对我来说,梦就是过去。很年小的时候,奶奶牵着我的手,踏进院子的闸门,巷子里就是一个新的世界。巷子道一色青石板,巷子可以一路曲曲弯弯,但青石板不换,走到底,都是一色整齐的青石板,像线装书一样整齐,也像线装书一样古朴。青砖墙也随了巷子,蜘蛛织网一样,把院子编成了一个迷。墙上的檐瓦飘出一尺,檐下的沟渠,也随着巷子曲曲弯弯,排泻到院里的水塘,蓄起来防火。院里半亩见方的水塘有六个,想想当年村子的规模和建造者的智慧,后辈人只有惊叹和佩服。房子、巷子、水塘、祠堂的搭配格局,至今无可挑剔。当年先辈人为筹划这么一个院子,应没少花心思。为了保护村子,先人在西边河堤上筑墙,把大半个村子围了起来,形成了一个半封闭式的村落,给数千子民提供了一个安全港湾。走在曲曲弯弯的巷子里,似乎还可以触摸到先辈的呼吸和宁静的眼神。那些消逝了的美好时光,在人走出那环境之后,就成了一个不断被自己诗化的梦。
院子里的巷子使人流连之外,院子的中心戏台也令人难舍,那是宁远北路或宁远最古老的戏台,大青条石垒墙,至丈二高,铺楼板;两厢青砖披粉,直到屋垛,飞檐翘角;檐下三间分之,板壁间之,木柱立之,中间之厅是戏台,两厢为戏班用。台上抱大木柱漆朱红,基石为雕花大圆石礅,威严气派。戏台下面,是可以容纳数千人的空地,旁边两侧是石板路,直达村边河流,由石桥与外面连接。戏台的功用,除了平时娱乐,危机关头还是点将台,如书中说的点兵校场。对面的异姓村子为了水路,一直在跟周围院子发生冲突。在天高皇帝远的时候,暴力是解决问题的最好方法。

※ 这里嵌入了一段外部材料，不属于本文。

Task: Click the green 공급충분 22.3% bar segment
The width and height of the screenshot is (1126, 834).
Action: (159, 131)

当敌人攻击而来,院子里的男女老少在戏台前集合,在主事长辈安排之下分队出击。那种有条不紊的准备与残酷的厮杀,怎么也跟文明的院子联想不到一块,可它们却真实的在这块土地上发生过。戏台对面是宗祠,一边是议事厅。祭拜了祖先,到议事厅议事,到戏台点兵,一点也不含糊。立在戏台上,看着下面开阔的空地,千年的历史,影子犹如还在对面灰白的墙上。后来,戏台被一帮不孝子孙卖了,拆了,剩下一块空地,空地上又装了电锯,每天都嘶嘶响着,有人笑有人愁,却没人去检讨。戏台附近的宗祠,受两边高楼的挤压,沧桑的立在那里,看着朱红门前青石板地上的过客,越来越陌生。

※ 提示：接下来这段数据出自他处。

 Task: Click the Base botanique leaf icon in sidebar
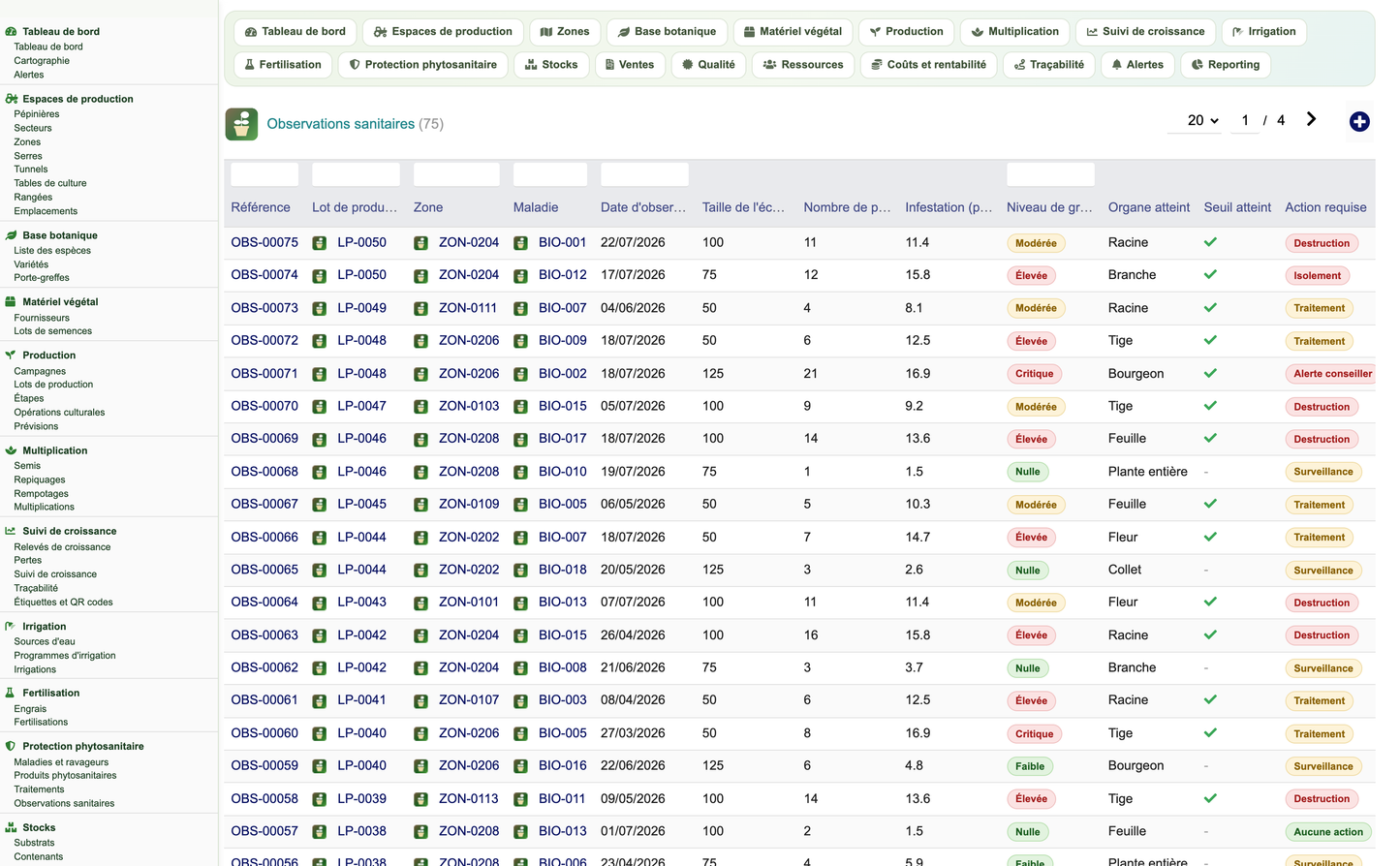[11, 235]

地基是私人宅地基,房子想怎么盖,就怎么盖。拆了旧房,盖楼房,90年代后,在院子简直成了一种时尚。青砖黑瓦拆了,木板柱头贱卖了,水塘填了,大家比赛一样盖高楼,一幢一幢楼拔地而起,仿佛楼愈高身份愈高。那些有千年历史的建筑,就被一群无知的子孙摧毁了,代之的是贴了瓷砖的洋楼。以前,行走在院子里,我就想起另一个遥远的院子——周庄。如果把家乡的院子收拾出来,那些典型明清风格的建筑,和四周城墙筑起的宗族文化,都是值得我们后辈人去瞻仰、思考和研究的。可是那些短见的地方领导者,又怎么知道祖宗遗产的宝贵呢?经过几十年的发展变化,院子已经不是院子,散漫如沙,混乱不堪。车行在永连公路上,看着路两侧新建的楼房,原来的院子近乎膨胀了一倍的面积,我却没有任何的欣喜,他们在谋杀千年院子所积累的道德、良知和荣誉,在伤害子孙后代灵魂的归依,在成为罪人。总有一天,他们的行为会受到谴责,那些得到过利益的特殊的人群,他们的无知将会被后代唾骂和指责。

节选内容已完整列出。